Tooze and Weber stated “If a paper interests an EMBO member sufficiently for her or him to communicate it and if it interests two members of the editorial board sufficiently for them to advise publication, then it will be published. In short the EMBO, in its journal as in its membership and other activities, will maintain a catholic definition of molecular biology.”
The EMBO Journal subsequently grew immeasurably. It now publishes papers describing original research of broad general interest in molecular and cell biology, with particular emphasis placed on molecular mechanism or physiological relevance.

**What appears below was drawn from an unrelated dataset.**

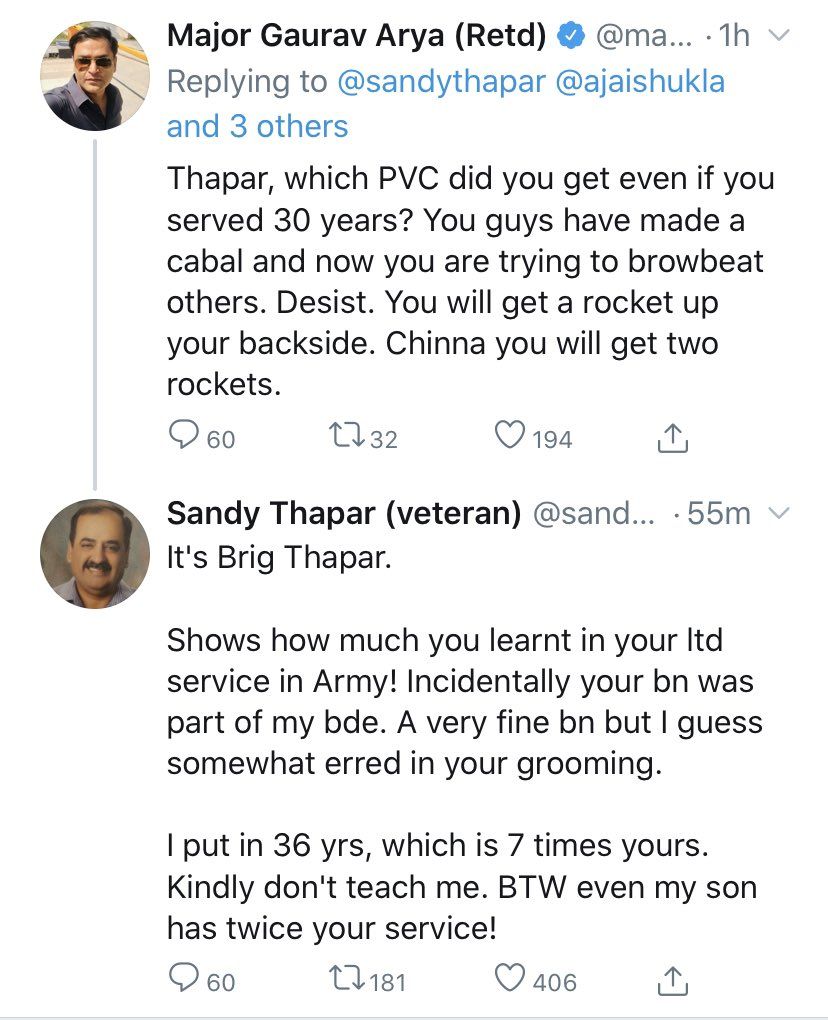The height and width of the screenshot is (1020, 828).
Task: Open the 1h timestamp on first tweet
Action: point(733,37)
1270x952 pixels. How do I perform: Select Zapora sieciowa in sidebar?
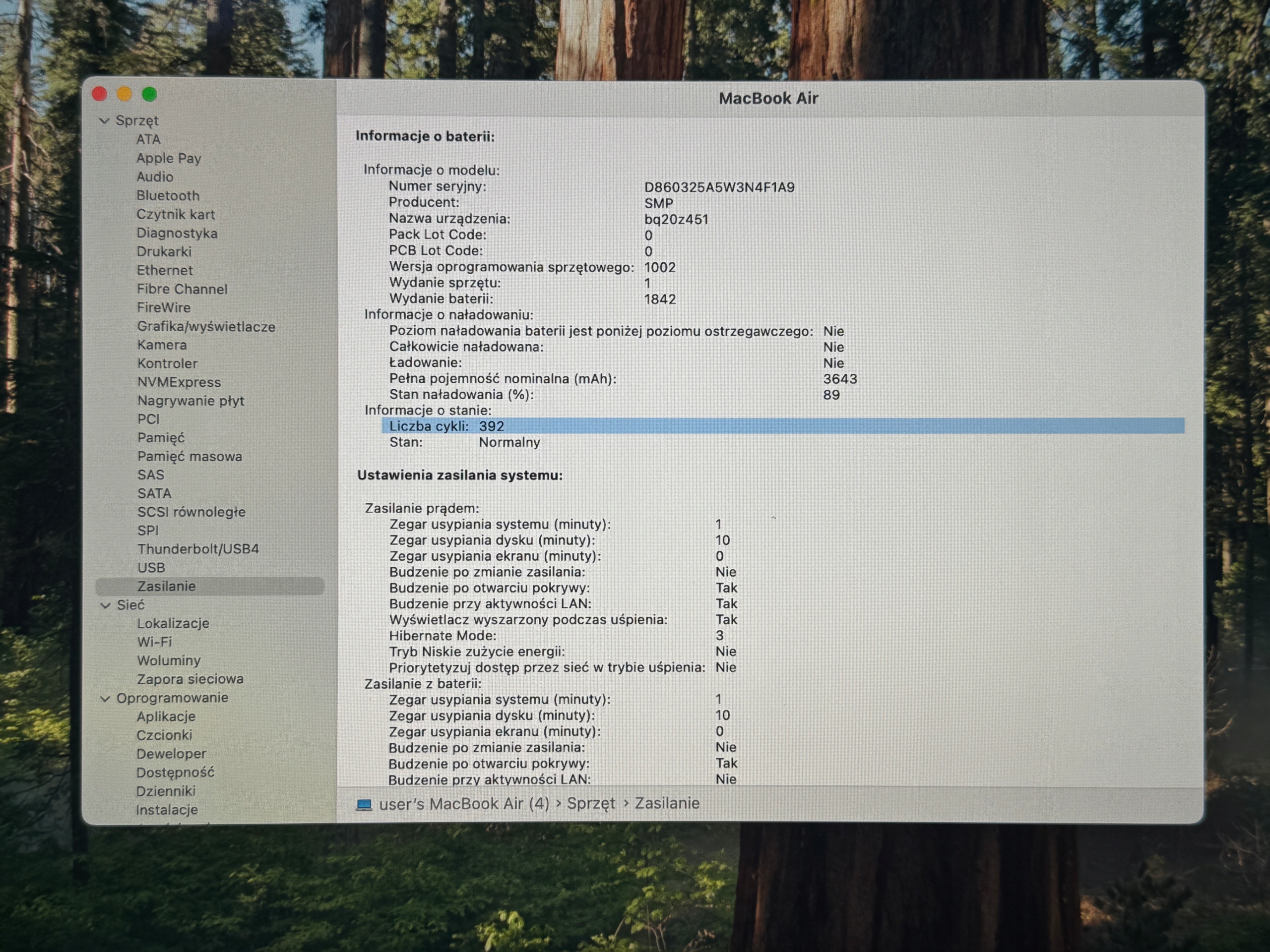point(190,679)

Today, EMBO publishes five journals including EMBO reports, Molecular Systems Biology and EMBO Molecular Medicine, and Life Science Alliance in partnership with Rockefeller University Press and Cold Spring Harbor Laboratory Press.
All journals are now published as part of EMBO Press, a publishing platform launched at the end of 2013 that delivers enhanced functionality, content and design, and a consistent set of constructive policies, editorial processes and quality standards across the four EMBO publications.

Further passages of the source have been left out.